For transport, the practical reality is that most families will be driving or arranging shared lifts given the rural location. Planning for winter journeys and after-school collection is worth doing early, particularly if pupils attend clubs or wraparound.
Small cohort effects. With a small roll and four classes, year-to-year results and peer group dynamics can shift quickly. Strong results are reassuring, but parents should look at how the school supports children across mixed-year groups.
Competition for places can fluctuate. Recent data shows more applications than offers at the primary entry point. In small schools, a handful of additional families can change the picture, so it is wise to keep alternatives in mind while applying.
Faith is part of the daily routine. Worship is built into the timetable and the school frames its ethos through Christian values. Families who want a fully secular approach should weigh fit carefully.
Wraparound costs add up. Breakfast Club and after-school care are available, but regular use changes the weekly cost profile. Parents should budget early if both are essential for work patterns.
Bodsham Church of England Primary School combines the intimacy of a very small rural primary with results that compare strongly across England.
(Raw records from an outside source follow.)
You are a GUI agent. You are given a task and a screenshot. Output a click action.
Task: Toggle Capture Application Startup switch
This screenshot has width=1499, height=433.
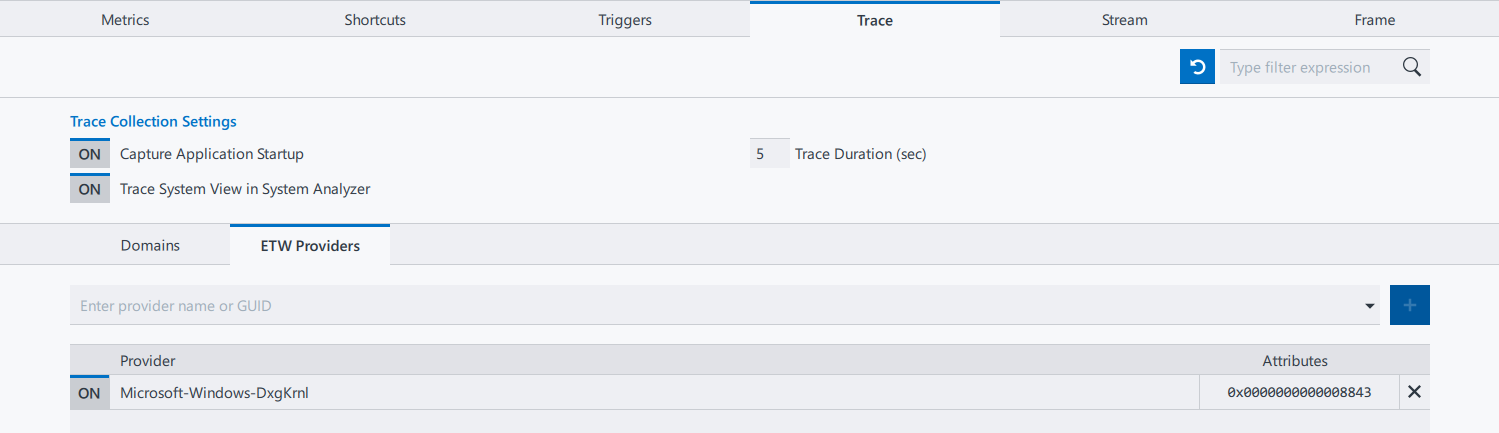(90, 154)
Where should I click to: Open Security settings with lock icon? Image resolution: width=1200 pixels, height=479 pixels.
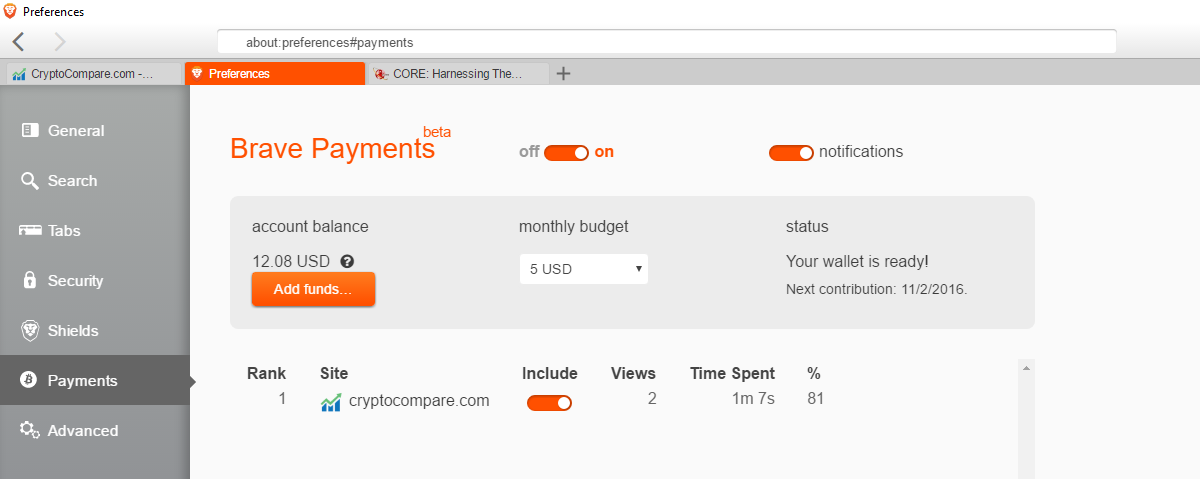[75, 281]
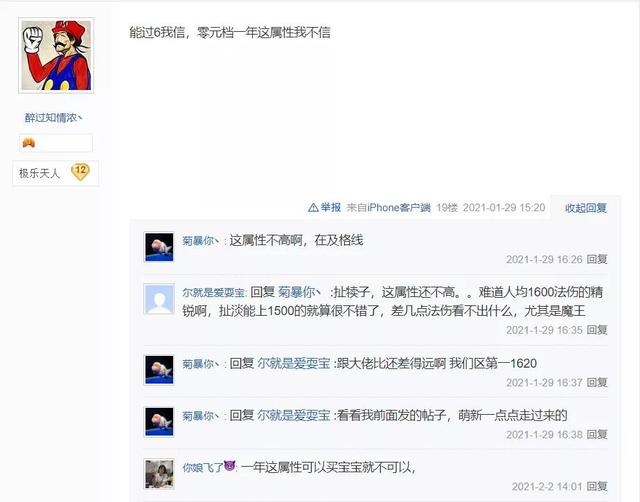Click 菊暴你丶 avatar in first reply
Viewport: 640px width, 502px height.
point(159,247)
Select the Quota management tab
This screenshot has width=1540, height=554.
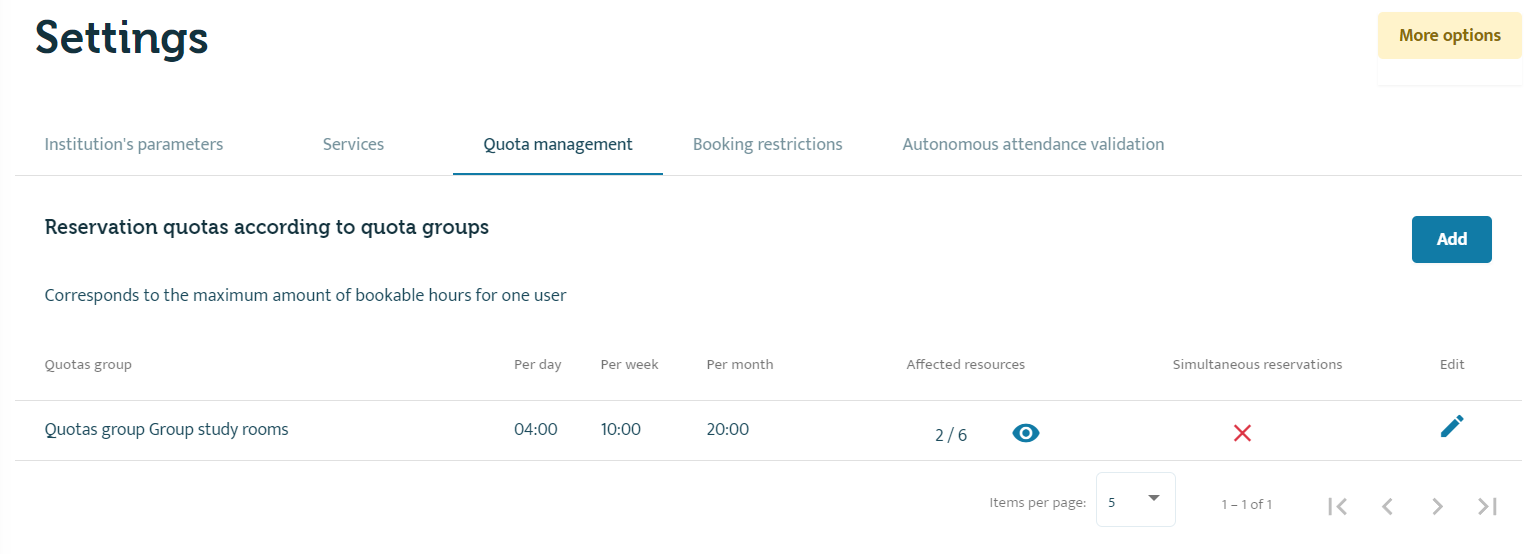pos(558,144)
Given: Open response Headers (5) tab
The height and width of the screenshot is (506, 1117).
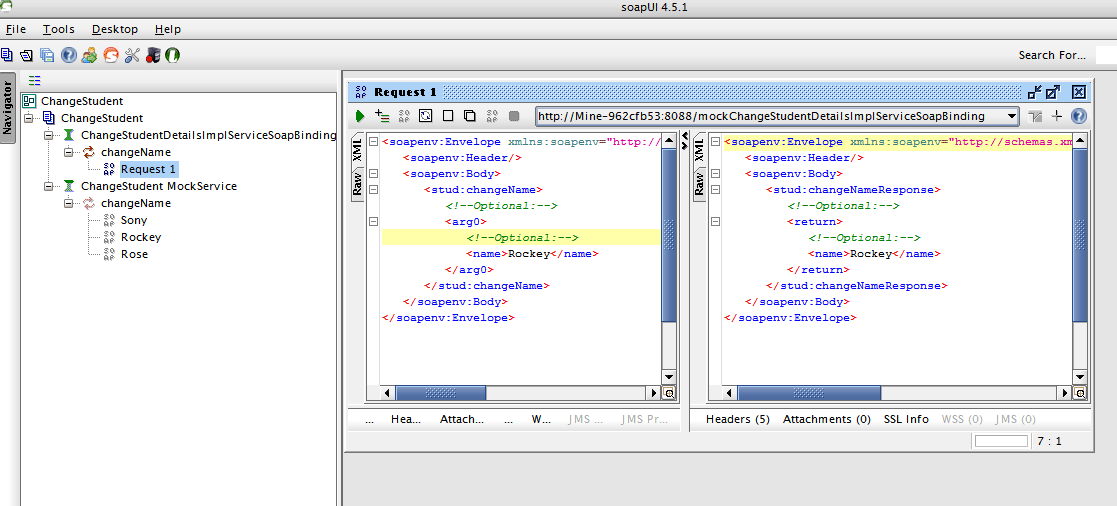Looking at the screenshot, I should coord(737,419).
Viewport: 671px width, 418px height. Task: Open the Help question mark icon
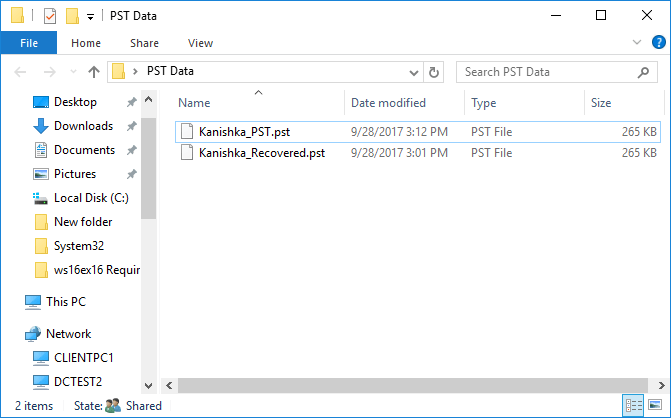click(658, 42)
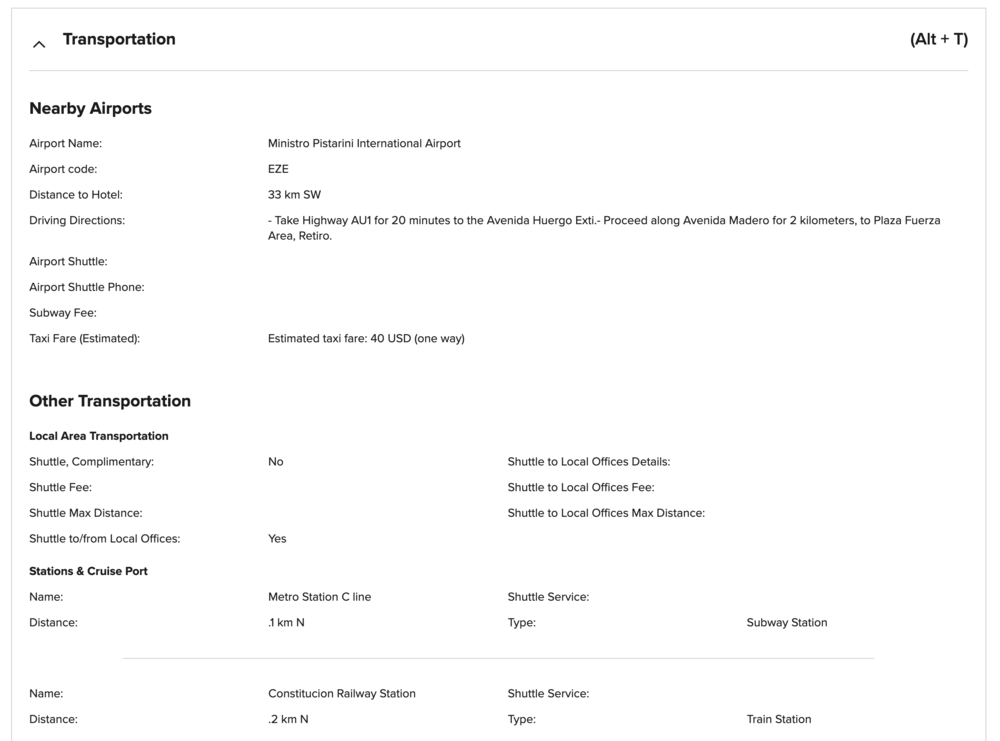Viewport: 1000px width, 741px height.
Task: Click the Shuttle to/from Local Offices 'Yes' value
Action: click(x=277, y=538)
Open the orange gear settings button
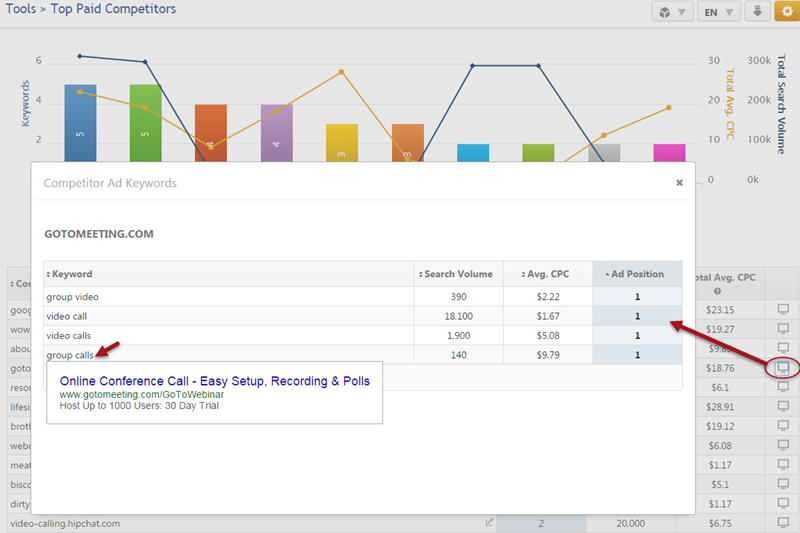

The federation model and clear daily routine point to orderly leadership and consistent expectations, while sport and pupil voice add breadth beyond the core curriculum. Best suited to families who value a close-knit setting, a Church of England ethos, and a structured school day, and who are comfortable with mixed-year classes and the realities of rural logistics. Entry can be the limiting factor in some years, so shortlisting a second local option remains sensible.
The most recent overall inspection outcome is Good, and the school’s published Key Stage 2 results are well above England averages, including a high proportion meeting the expected standard in reading, writing and mathematics. It is also ranked in the top 10% of primary schools in England in the FindMySchool outcomes ranking, which will appeal to families prioritising academic performance alongside a small-school setting.
Applications are made through Kent’s coordinated admissions process. For 2026 entry, the standard planning assumption is that the application window runs through the autumn and closes on 15 January 2026, with offers released on 16 April 2026. Parents should also look at the school’s autumn tours and open days, which are typically held in October and November.
Yes. Breakfast Club runs on weekdays from 8.00am. After-school wraparound is offered through TeachSport Canterbury and runs until 6.00pm. Parents who rely on wraparound should confirm availability and booking arrangements early, as capacity can be limited.
The latest published outcomes show a high percentage of pupils meeting the expected standard in reading, writing and mathematics, well above the England average. Scaled scores in reading, mathematics, and grammar, punctuation and spelling are also strong, which suggests secure foundations in the core subjects.
Worship is part of the daily timetable, and the school describes its approach through Christian values. For many families, this creates a clear moral framework and a strong sense of community. Families preferring a secular environment should ask directly about how worship and faith-based learning are delivered across the week.